Por Adrilles Jorge
Sepultar os mortos é um direito à dignidade humana. Dois mil e vinte morreu. Mas seu cadáver insepulto ainda apodrece a olhos vistos. Nunca se pensou que a nova regra moral seria não tocar nem ver as pessoas que amamos. Sermos condenados pela proximidade do afeto, por medo da morte. Por medo de um vírus; medo do risco de viver e de amar de corpo presente. Alguns médicos e cientistas insistem em supostas medidas que chamam de civilizatórias, mesmo após a vacina em 2021. Sem aglomerações, sem encontros em espaços fechados. Ninguém obedece, claro. Fingem obedecer por medo e autoengano. Bares, restaurantes, casas cheias no Natal e no Réveillon são pequenas aglomerações afetivas. Cinquenta pessoas em dez coletivos distribuem tantos riscos quanto uma festa de 500 pessoas. Ninguém pensa nisso. Ninguém finge pensar quando impelido por uma autocracia do medo. O cadáver insepulto de 2020 segue vivo, como um zumbi.

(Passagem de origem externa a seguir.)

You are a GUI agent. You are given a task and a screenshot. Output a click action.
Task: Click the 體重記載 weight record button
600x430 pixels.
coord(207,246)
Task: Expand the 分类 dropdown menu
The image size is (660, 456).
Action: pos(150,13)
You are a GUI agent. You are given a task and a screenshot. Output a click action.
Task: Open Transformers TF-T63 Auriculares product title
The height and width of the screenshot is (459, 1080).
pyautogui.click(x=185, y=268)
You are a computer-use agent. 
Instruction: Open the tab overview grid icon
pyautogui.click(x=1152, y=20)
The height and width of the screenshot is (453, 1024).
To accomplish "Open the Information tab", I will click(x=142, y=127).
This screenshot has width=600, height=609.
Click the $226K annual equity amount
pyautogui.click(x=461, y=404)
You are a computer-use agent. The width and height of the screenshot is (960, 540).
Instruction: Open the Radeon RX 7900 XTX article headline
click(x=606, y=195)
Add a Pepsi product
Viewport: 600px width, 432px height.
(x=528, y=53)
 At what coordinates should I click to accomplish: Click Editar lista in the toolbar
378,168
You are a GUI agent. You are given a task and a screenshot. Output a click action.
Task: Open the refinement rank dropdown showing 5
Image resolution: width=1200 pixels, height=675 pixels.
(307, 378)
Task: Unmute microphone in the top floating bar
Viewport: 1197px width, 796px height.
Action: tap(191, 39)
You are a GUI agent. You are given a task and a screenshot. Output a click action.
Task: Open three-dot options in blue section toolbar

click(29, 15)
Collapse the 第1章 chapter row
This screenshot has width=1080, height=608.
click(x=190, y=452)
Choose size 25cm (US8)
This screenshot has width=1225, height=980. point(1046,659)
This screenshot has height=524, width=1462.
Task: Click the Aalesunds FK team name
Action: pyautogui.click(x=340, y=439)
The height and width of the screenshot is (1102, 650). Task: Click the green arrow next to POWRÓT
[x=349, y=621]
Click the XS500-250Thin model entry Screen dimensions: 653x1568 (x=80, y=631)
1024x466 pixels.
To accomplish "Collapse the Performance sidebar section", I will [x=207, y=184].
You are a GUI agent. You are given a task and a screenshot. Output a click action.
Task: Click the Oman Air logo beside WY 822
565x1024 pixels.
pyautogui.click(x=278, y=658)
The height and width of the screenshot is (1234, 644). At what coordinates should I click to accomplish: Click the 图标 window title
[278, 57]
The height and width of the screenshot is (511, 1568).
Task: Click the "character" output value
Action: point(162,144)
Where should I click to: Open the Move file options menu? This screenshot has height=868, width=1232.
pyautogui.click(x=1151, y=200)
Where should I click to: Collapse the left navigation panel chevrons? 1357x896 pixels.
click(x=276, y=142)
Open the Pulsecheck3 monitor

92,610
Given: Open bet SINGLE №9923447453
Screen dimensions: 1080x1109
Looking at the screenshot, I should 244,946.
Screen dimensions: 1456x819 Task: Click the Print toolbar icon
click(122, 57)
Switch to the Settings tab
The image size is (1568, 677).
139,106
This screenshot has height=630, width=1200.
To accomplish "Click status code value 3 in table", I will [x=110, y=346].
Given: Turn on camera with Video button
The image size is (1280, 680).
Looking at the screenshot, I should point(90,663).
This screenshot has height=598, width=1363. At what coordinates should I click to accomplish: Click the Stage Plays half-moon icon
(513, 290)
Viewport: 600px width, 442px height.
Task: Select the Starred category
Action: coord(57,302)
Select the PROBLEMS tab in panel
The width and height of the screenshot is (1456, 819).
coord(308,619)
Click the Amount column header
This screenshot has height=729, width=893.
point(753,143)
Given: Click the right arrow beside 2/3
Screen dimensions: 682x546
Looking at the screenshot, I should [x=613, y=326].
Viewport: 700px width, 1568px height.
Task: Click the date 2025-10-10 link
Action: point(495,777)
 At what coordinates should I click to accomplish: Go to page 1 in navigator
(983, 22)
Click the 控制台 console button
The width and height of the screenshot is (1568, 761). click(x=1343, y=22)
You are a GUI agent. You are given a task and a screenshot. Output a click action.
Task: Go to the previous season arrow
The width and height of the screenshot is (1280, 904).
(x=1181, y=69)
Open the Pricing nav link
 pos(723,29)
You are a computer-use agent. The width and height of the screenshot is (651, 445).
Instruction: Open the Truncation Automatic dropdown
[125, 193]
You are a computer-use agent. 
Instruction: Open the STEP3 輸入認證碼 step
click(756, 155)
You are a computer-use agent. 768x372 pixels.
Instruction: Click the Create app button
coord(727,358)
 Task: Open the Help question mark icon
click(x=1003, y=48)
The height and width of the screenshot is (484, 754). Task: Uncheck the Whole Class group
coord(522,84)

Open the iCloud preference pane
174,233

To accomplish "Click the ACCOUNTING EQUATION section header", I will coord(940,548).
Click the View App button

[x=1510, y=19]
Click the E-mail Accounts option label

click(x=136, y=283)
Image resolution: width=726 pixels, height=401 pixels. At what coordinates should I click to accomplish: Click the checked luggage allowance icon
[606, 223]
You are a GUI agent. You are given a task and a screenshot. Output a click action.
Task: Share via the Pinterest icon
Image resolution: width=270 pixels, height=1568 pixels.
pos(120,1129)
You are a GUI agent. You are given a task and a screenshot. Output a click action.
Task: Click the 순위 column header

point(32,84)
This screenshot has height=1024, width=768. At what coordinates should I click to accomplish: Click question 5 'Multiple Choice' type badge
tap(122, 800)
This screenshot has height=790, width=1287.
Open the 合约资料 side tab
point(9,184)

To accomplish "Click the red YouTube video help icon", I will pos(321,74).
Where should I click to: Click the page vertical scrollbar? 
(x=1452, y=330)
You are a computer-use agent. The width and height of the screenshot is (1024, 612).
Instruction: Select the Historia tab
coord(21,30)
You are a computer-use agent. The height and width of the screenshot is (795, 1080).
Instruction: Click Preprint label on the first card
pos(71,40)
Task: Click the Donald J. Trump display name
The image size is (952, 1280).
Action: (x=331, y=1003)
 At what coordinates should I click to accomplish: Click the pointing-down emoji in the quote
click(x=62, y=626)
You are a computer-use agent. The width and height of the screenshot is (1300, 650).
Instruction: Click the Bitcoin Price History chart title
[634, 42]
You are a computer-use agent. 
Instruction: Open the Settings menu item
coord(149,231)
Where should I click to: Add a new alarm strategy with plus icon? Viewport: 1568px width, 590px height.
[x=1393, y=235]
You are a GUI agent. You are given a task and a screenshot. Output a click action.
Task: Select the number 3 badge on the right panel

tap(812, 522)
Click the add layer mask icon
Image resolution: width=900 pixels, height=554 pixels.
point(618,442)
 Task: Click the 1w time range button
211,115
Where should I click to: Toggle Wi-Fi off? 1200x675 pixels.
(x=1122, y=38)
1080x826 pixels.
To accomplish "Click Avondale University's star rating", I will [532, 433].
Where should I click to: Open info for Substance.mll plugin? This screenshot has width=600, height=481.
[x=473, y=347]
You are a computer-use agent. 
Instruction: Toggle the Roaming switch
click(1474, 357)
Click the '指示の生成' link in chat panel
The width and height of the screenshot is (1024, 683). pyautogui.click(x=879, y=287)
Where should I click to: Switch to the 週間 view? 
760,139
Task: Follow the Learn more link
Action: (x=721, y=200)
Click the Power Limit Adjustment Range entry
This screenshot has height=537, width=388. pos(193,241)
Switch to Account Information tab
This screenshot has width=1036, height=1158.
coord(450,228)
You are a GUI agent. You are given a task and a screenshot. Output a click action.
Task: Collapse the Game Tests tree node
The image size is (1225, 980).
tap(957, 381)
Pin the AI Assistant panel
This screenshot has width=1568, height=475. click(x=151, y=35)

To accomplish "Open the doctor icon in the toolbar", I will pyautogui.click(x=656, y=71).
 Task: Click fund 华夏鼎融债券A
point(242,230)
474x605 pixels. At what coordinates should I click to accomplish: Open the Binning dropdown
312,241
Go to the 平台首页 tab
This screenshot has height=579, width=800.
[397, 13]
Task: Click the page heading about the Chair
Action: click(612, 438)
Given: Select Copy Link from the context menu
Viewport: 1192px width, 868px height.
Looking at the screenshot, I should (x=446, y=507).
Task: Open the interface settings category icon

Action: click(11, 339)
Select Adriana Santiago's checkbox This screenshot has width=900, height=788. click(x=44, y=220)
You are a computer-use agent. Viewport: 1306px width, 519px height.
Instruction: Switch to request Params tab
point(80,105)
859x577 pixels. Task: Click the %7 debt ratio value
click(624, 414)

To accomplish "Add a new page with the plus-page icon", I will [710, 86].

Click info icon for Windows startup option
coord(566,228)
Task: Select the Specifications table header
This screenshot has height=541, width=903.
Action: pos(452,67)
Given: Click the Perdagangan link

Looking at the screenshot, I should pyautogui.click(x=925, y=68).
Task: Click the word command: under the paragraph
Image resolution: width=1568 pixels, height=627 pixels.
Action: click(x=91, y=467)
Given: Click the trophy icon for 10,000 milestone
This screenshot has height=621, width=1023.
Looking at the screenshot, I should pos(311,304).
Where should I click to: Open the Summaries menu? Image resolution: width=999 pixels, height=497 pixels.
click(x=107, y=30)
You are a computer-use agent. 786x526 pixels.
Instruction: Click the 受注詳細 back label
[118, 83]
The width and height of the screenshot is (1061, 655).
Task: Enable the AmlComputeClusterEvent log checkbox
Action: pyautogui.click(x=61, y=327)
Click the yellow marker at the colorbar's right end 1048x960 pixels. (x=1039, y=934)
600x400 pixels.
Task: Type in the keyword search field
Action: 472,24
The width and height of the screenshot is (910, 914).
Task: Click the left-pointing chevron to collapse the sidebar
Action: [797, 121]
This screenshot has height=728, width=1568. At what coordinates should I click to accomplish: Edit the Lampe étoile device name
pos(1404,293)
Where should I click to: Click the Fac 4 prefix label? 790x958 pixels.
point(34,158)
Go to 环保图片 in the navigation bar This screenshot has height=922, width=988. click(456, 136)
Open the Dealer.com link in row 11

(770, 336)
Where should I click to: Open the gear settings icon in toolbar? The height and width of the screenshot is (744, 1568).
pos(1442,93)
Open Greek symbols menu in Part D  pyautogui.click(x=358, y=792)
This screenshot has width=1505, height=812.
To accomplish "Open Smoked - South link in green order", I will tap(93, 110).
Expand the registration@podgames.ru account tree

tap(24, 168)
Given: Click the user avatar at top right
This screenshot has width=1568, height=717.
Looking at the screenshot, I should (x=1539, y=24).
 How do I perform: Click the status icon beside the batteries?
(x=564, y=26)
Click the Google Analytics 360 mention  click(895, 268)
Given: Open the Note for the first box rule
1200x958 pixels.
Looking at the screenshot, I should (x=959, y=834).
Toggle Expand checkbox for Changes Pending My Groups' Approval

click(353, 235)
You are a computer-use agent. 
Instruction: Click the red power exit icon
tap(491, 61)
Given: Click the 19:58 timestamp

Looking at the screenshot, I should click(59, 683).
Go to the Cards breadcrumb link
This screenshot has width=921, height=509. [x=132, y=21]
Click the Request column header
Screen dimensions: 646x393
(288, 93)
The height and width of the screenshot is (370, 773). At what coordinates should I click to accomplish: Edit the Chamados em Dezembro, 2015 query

Os zumbis isolacionistas seguem sua sanha de pavor e hipocrisia, mas talvez ressuscitem pela própria descoberta de seus atos contraditórios, que cutucam a liberdade sufocada. Ato falho libertário: o hipócrita covarde mata sobretudo a si mesmo. Torço para que Felipe Neto enterre sua hipocrisia de apontar e matar a reputação de pessoas que ousam viver e se arriscar a amar, quando ele mesmo é apontado jogando seu futebol cotidiano com amigos; torço para que a ex-BBB Thelminha, isolada em sua sua ilha de luxo, que pediu a todos que morressem cotidianamente em casa, perceba que o risco de vida no afeto e no trabalho seja um direto também de pessoas que ousam viver, amar e trabalhar. Sobretudo trabalhar a construção dos elos afetivos e de ascensão social, com os devidos riscos calculados, sem necessariamente viver numa ilha isolada de luxo; torço para que cientistas e médicos que arriscaram a errar tanto nas medidas isolacionistas nesta pandemia percebam que medida civilizatória é o risco calculado de se relacionar, amar e tocar quem amamos, de tocar a possibilidade de querer encontrar alguém para amar, de amar a chance de tocar um trabalho, um sustento, uma pessoa, sabendo dos riscos de fracasso, enfrentando os riscos, sem se isolar na própria covardia narcisista de apenas sobreviver aos riscos de realmente viver.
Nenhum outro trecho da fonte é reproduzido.